*** Opening DATA EXTRACTS ***

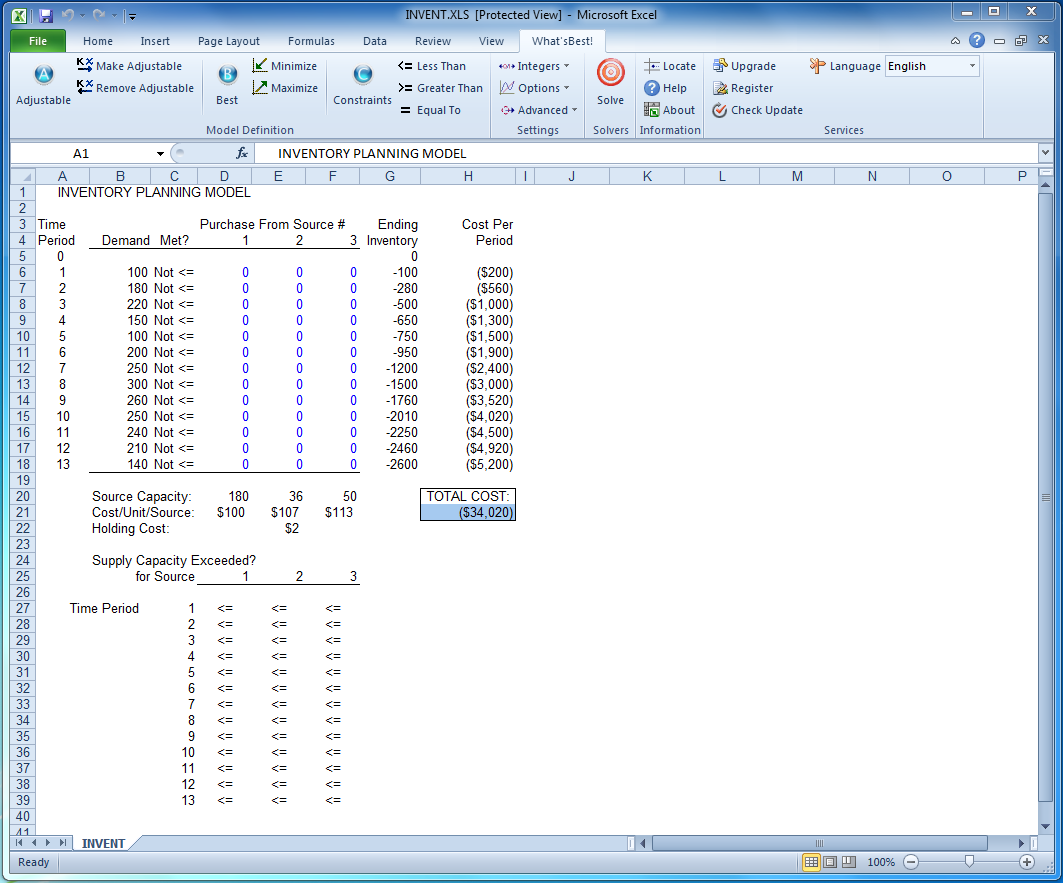The height and width of the screenshot is (883, 1063).
Task: Click the Register icon
Action: (720, 88)
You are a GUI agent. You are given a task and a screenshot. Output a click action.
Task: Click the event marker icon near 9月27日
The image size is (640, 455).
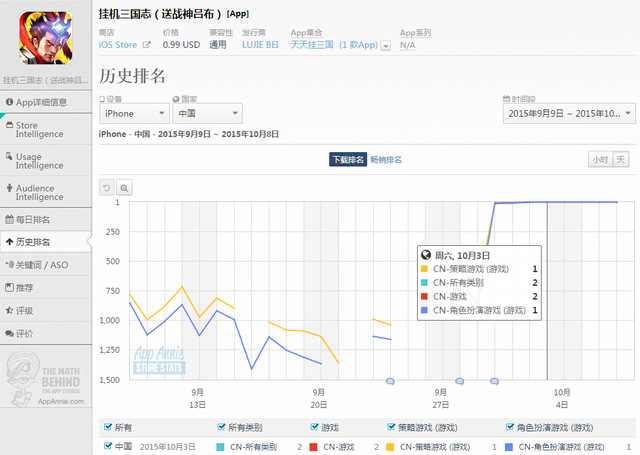click(x=459, y=381)
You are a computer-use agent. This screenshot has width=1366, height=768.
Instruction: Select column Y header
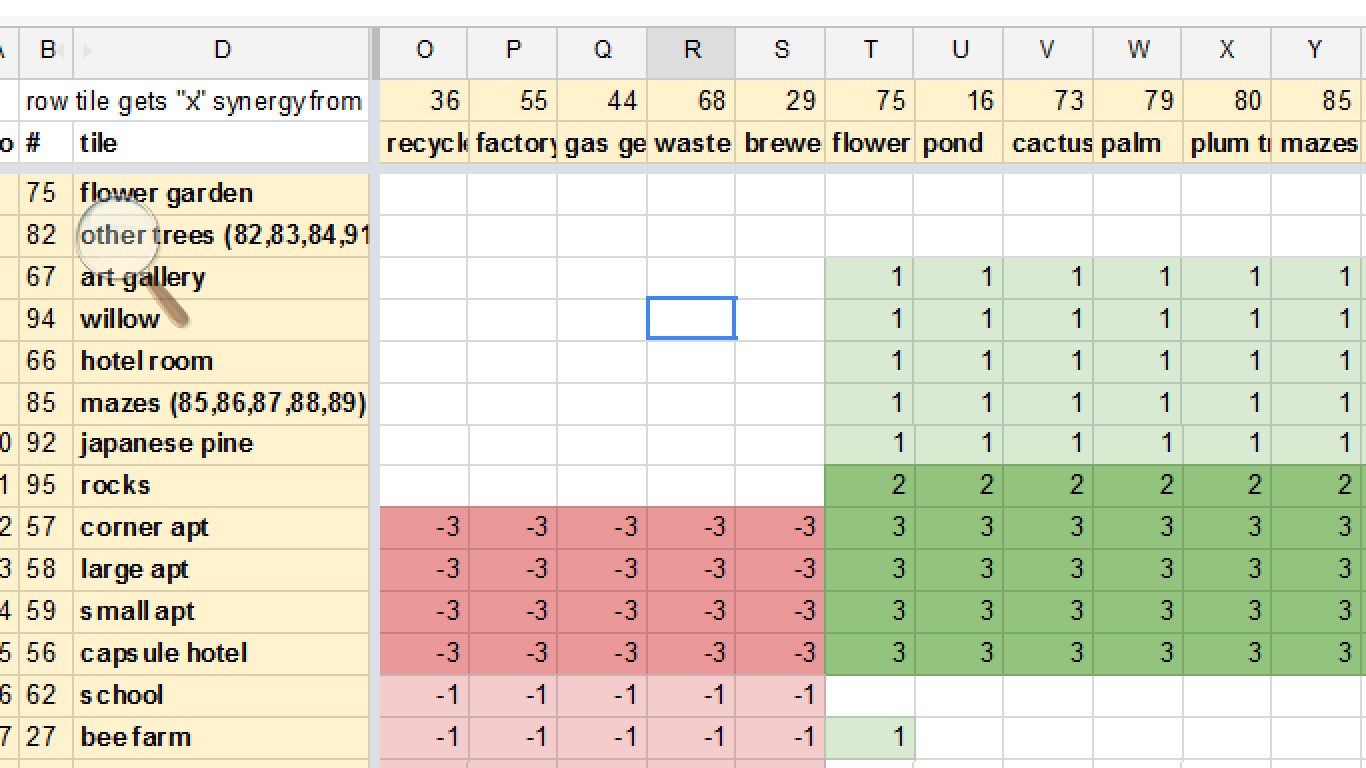[1316, 50]
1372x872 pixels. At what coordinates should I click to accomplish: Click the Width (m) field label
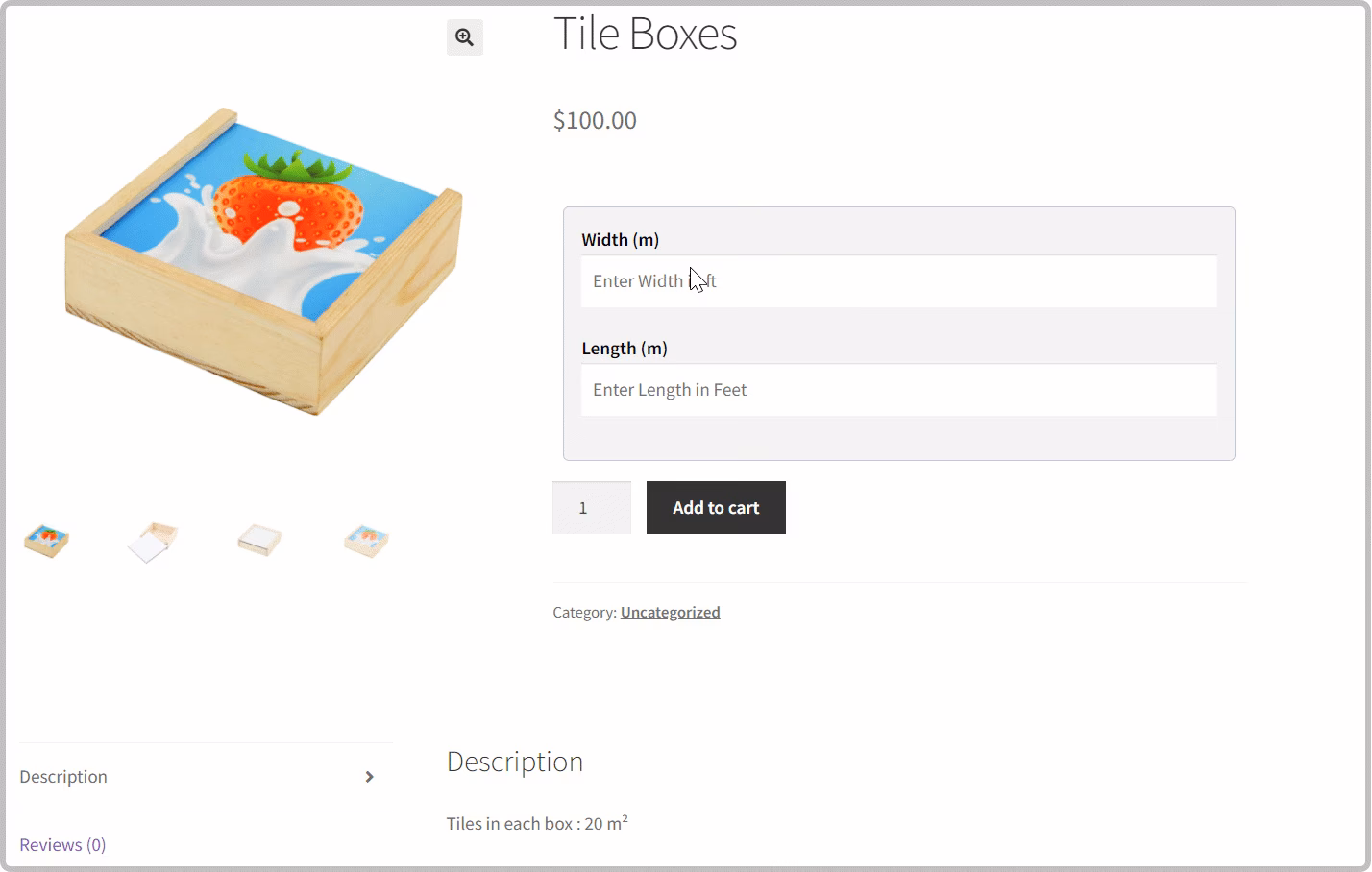point(620,240)
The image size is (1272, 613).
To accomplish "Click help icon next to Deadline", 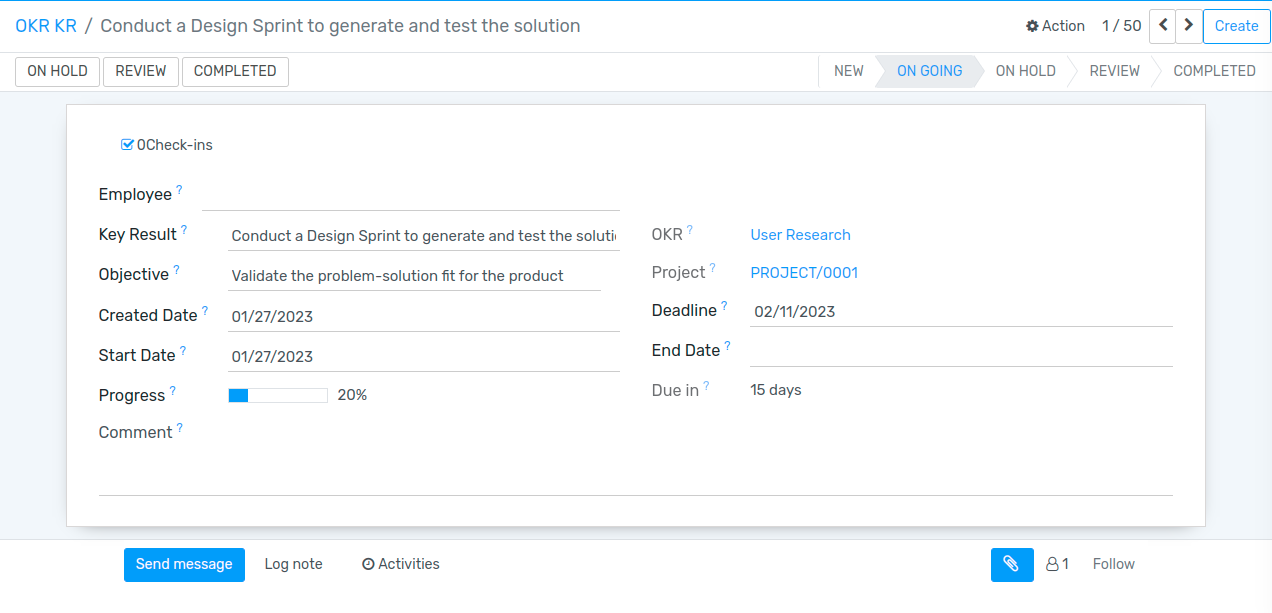I will coord(724,306).
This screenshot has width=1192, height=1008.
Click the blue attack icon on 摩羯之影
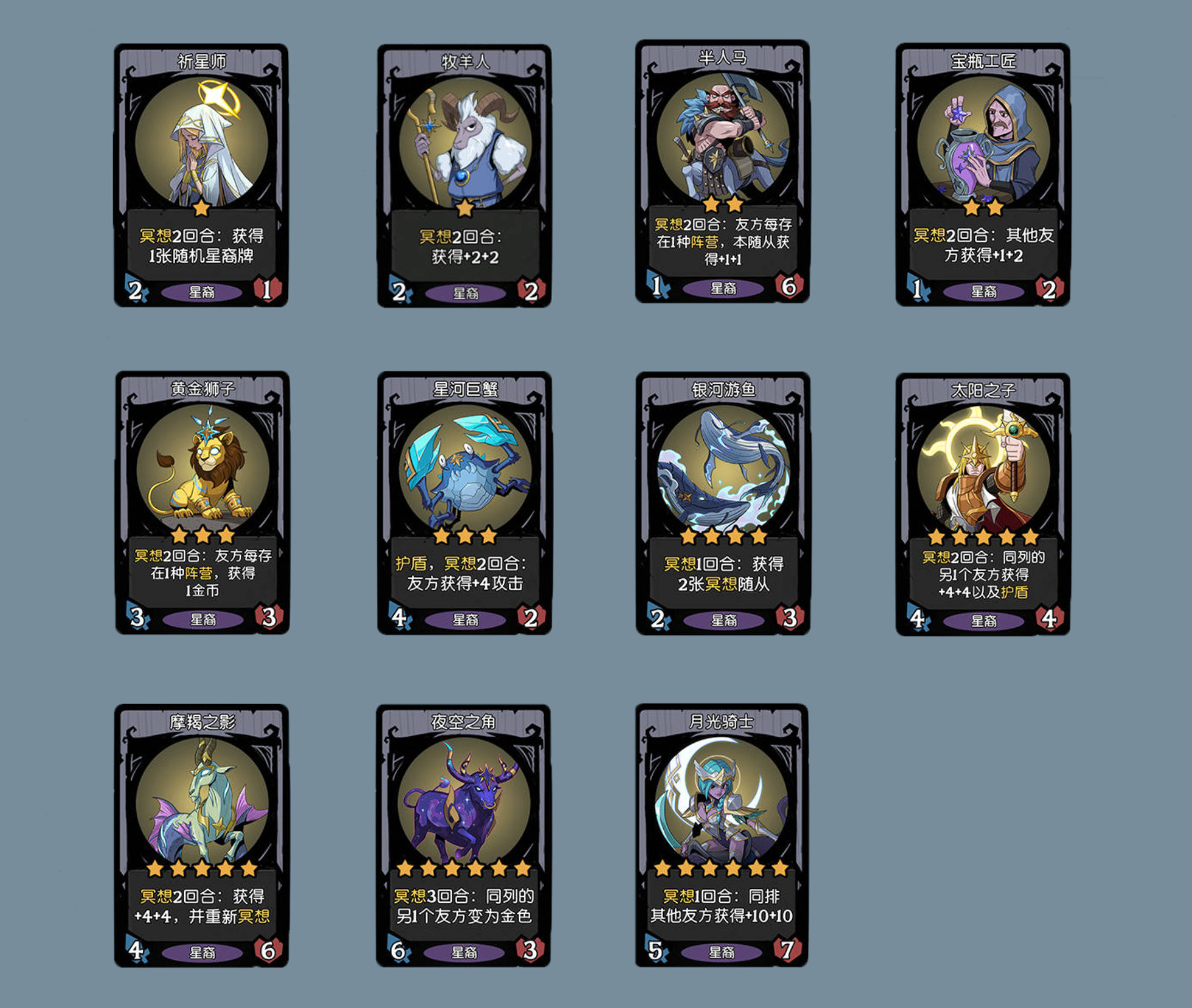click(x=136, y=950)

*** Closing DATA EXTRACTS ***

-- TASK REQUIREMENTS --
Could you find each line in the entries that contains the string "agent" and copy it?

-- SOLUTION TO THIS TASK --
You are a GUI agent. You are given a task and a screenshot. Output a click action.
You are a computer-use agent. This screenshot has width=1366, height=768.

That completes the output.